Sul tema si registra una certa divergenza di opinioni che ha dato vita a due diversi orientamenti, generando contrasti, anche sul piano operativo, su una questione che non è di certo trascurabile, considerando il ruolo fondamentale che l’approvazione del bilancio assume nella vita di una società.

Se da un lato, quindi, il termine attiene alla data della riunione assembleare e non solo alla pubblicazione dell’avviso di convocazione, dall’altro ben può verificarsi che l’assemblea, pur se regolarmente convocata non si riunisca o, seppur riunita, non riesca a deliberare, come accade nell’ipotesi di mancato raggiungimento della maggioranza prescritta.
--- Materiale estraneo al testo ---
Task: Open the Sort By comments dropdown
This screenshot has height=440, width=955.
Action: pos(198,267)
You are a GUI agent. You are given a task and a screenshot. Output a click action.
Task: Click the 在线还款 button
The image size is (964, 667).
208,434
È appena il caso di ricordare inoltre che al fine di tutelare il diritto di informazione di ciascun socio è fatto obbligo ex art. 2429, terzo comma, cod. civ. agli amministratori di depositare presso la sede sociale durante i 15 giorni che precedono l’assemblea e finché il bilancio venga approvato:

progetto di bilancio;
copie integrali dell’ultimo bilancio delle società controllate;
prospetto riepilogativo dei dati essenziali delle società collegate;
relazioni degli amministratori, dei sindaci e del soggetto incaricato alla revisione legale dei conti.
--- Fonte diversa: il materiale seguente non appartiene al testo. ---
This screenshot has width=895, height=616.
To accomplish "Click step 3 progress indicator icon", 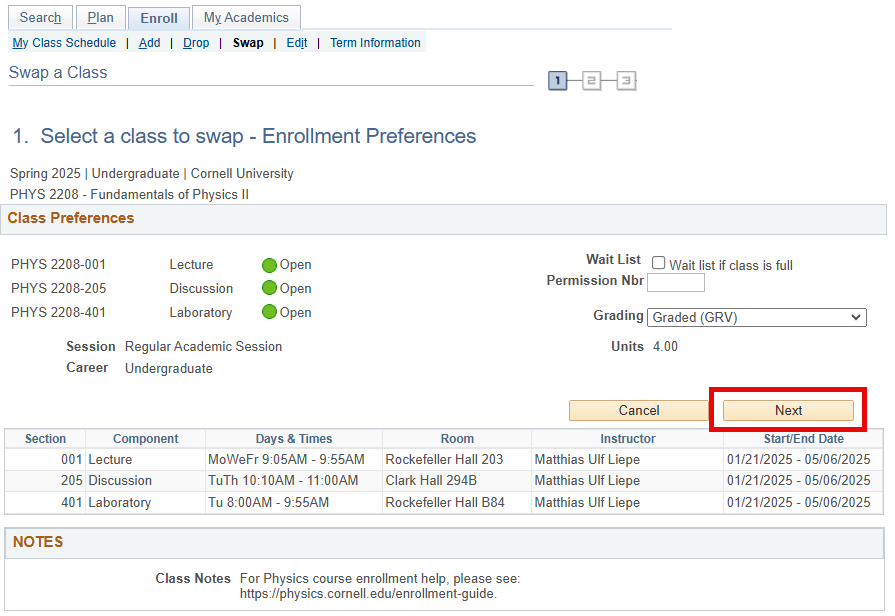I will [x=626, y=81].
Nel caso si sia nella condizione di adottare la forma del bilancio abbreviato e sia stato deciso di predisporre il bilancio in tal forma oppure non sia stato istituito né il collegio sindacale né l’organo di revisione i documenti di cui all’ultimo punto che precede non sono necessari.
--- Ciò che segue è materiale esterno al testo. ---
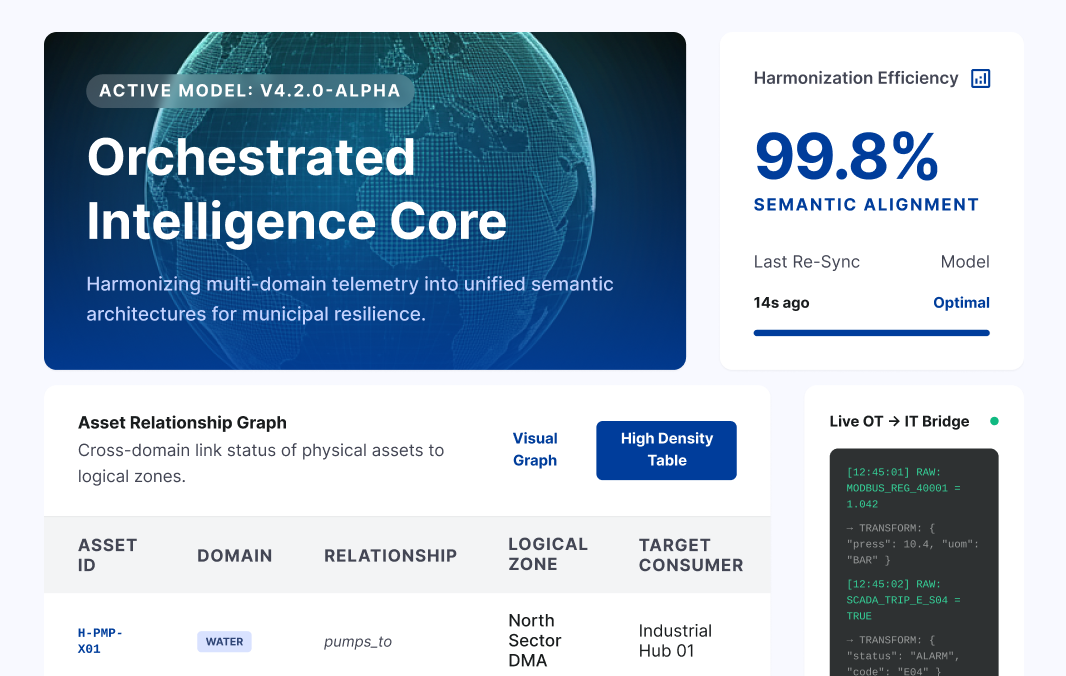This screenshot has height=676, width=1066.
Task: Click the 99.8% efficiency value
Action: click(846, 157)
ORIENTAMENTO DELLA FONDAZIONE

La Fondazione Nazionale dei Commercialisti sceglie di aderire all’orientamento in base al quale deve ritenersi che entro il termine di 120 (o 180) giorni debba effettuarsi solo la prima convocazione, potendo la seconda avvenire anche oltre il predetto termine, purché entro 30 giorni dalla prima.

RESPONSABILITÀ PER AMMINISTRATORI E SINDACI

L’inosservanza del termine, peraltro, non si ripercuote sulla validità della delibera di approvazione del bilancio d’esercizio, potendone solo conseguire una responsabilità in capo agli amministratori ed eventualmente in capo ai sindaci, essendo questi ultimi obbligati a convocare l’assemblea in caso di omissione da parte degli amministratori (artt. 2406-2407, II comma, cod. civ.)